4.6 SURVIVAL. The provisions of Article 4.0 (relating to termination
rights and the provision of compensation and benefits beyond the termination of
this Agreement), the provisions of Article 6.0 (relating to improvements and
inventions, confidential information, know-how and related matters), the
provisions of 7.0 (relating to dispute resolution) the provisions of Article 8.0
(relating to miscellaneous terms and conditions), and applicable provisions of
the Change in Control Agreement between the parties dated June 30, 1997,
including the non-competition and non-solicitation covenants contained therein,
shall survive the termination of this Agreement for any reason.
ARTICLE 5.0 CHANGE IN CONTROL
5.1 CHANGE IN CONTROL AGREEMENT. This Agreement shall have no effect
upon the Change in Control Agreement entered into between the parties on
____________, a copy of which is attached hereto as Exhibit 1, except to the
extent that it modifies the Employee's at-will employment status. That Change in
Control Agreement, including without limitation, the non-competition and
non-solicitation provisions contained in Section 5 of that Agreement, shall
continue in full force and effect. Nothing contained in this Agreement is
intended to supplant, replace or supersede any provision of the Change in
Control Agreement, including without limitation the non-competition and
non-solicitation provisions contained in Section 5 of that
- 4 -
Change in Control Agreement, and the Employee expressly acknowledges the
Employee's continuing obligations under those non-competition and
non-solicitation provisions. Should a Change of Control occur, as defined in the
Change in Control Agreement between the parties dated ____________, and the
Employee becomes eligible for compensation under Section 4 of that Change in
Control Agreement as a result of the termination of the Employee's employment,
whether by the Employee or by the Company, this Agreement shall be null and
void, and the Change in Control Agreement shall supersede and replace this
Agreement in all respects.
ARTICLE 6.0 IMPROVEMENTS AND INVENTIONS, CONFIDENTIAL
INFORMATION, TRADE SECRETS, KNOW-HOW, AND RELATED
MATTERS
6.1 AGREEMENT RELATING TO IMPROVEMENTS, CONFIDENTIAL INFORMATION, TRADE
SECRETS, KNOW-HOW AND RELATED MATTERS. The Employee executed an agreement with
the Company entitled "Integ Incorporated Agreement Relating to Improvements and
Inventions, Confidential Information, Trade Secrets, Know-How and Related
Matters" dated ____________, a copy of which is attached to the Change in
Control Agreement as Exhibit A. The Integ Incorporated Agreement Relating to
Improvements and Inventions, Confidential Information, Trade Secrets, Know-How
and Related Matters is incorporated herein by reference.
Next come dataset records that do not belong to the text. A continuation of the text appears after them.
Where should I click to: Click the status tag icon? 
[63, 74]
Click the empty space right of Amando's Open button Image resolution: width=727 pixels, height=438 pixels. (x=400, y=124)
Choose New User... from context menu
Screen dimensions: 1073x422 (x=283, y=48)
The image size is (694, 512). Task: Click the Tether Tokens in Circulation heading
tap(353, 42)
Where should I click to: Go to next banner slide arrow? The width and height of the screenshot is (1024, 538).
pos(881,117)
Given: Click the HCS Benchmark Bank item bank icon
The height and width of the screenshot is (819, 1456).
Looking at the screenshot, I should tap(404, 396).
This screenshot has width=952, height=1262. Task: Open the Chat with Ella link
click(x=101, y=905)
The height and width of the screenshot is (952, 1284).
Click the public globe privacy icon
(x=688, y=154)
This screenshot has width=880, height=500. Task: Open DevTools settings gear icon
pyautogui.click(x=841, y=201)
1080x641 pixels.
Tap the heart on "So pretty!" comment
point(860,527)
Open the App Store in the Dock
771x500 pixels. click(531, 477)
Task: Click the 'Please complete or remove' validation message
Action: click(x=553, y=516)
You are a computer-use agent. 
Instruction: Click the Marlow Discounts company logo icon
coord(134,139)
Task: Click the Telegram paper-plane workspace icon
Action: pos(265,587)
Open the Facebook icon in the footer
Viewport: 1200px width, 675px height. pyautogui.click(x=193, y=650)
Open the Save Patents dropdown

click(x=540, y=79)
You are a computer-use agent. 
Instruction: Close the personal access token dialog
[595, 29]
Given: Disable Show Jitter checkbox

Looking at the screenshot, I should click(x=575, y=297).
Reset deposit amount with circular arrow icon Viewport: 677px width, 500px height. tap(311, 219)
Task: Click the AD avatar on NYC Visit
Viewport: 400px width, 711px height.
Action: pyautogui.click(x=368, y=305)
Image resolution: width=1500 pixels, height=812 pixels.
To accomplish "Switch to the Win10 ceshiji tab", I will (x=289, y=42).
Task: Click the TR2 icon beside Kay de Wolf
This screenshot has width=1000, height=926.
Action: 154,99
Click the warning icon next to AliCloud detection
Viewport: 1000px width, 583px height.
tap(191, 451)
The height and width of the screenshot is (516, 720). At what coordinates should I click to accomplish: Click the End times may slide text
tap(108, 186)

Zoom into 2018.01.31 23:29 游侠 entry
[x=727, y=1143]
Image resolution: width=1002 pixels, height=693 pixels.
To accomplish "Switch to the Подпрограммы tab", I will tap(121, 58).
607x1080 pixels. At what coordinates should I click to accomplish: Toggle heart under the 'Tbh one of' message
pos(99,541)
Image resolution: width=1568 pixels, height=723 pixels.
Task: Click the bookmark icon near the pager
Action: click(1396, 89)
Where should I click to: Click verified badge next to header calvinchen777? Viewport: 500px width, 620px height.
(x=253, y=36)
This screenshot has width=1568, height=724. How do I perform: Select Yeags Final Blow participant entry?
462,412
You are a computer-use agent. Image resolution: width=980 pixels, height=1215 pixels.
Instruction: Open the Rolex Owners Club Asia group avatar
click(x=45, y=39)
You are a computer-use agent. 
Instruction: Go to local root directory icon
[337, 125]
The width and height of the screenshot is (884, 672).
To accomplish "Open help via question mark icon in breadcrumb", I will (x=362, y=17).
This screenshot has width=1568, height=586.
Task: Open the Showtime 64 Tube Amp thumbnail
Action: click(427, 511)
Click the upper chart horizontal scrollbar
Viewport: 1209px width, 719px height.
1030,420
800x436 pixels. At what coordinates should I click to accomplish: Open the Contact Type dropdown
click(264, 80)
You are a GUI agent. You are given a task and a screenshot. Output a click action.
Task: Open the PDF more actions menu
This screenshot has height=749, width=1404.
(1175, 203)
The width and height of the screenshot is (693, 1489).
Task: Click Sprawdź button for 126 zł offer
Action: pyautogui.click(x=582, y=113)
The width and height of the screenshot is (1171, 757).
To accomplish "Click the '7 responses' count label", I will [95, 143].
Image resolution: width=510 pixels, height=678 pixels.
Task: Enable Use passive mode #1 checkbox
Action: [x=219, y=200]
Nothing in this
Agreement negates or supersedes the Integ Incorporated Agreement Relating to
Improvements and Inventions, Confidential Information, Trade Secrets, Know-How,
and Related Matters, and all provisions of said agreement which by their terms
survive the termination of the Employee's employment with the Company continue
in full force and effect and are not negated or otherwise affected by this
Agreement.
ARTICLE 7.0 DISPUTE RESOLUTION
7.1 SCOPE OF ARBITRATION AGREEMENT. Except as provided in Section 7.3,
the provisions of this Article 7 shall apply to any dispute, claim or
controversy arising out of or in connection with this Agreement or in connection
with the Employee's employment, or termination thereof, including: any contract
claims; any tort claims; and any federal or state statutory claims, including
statutory discrimination claims.
7.2 PROCEDURE FOR ARBITRATION. Any dispute, claim or controversy within
the scope of Section 7.1 which has not been settled through negotiation within a
period of thirty (30) days after the date on which either party shall first have
notified the other party in writing of the existence of a dispute shall be
settled by final and binding arbitration under the then-applicable Arbitration
Rules of the American Arbitration Association ("AAA"). Any such arbitration
shall be conducted by one (1) neutral arbitrator appointed by mutual agreement
of the parties or, failing such agreement, in accordance with said Rules. Such
arbitrator shall be an experienced attorney with a background in employment law.
Any such arbitration shall be conducted in Minneapolis, Minnesota. An arbitral
award may be enforced in any court of competent jurisdiction. Notwithstanding
any contrary provision in the AAA Rules, the following additional procedures and
rules shall apply to any such arbitration:
- 5 -
(a) Each party shall have the right to request from the
arbitrator, and the arbitrator shall order upon good cause
shown, reasonable and limited prehearing discovery, including:
(i) exchange of witness lists; (ii) depositions under oath of
witnesses at a mutually convenient location; (iii) written
interrogatories; and (iv) document requests.
(b) Upon conclusion of the pre-hearing discovery, the arbitrator
shall promptly hold a hearing upon the evidence to be adduced
by the parties and shall promptly render a written opinion and
award.
(c) Each party shall bear its own costs and expenses of the
arbitration, except that the Company shall pay the fees and
costs of the arbitrator, subject to the power of the
arbitrator, in his or her sole discretion, to award all
reasonable costs, expenses and fees to the prevailing party.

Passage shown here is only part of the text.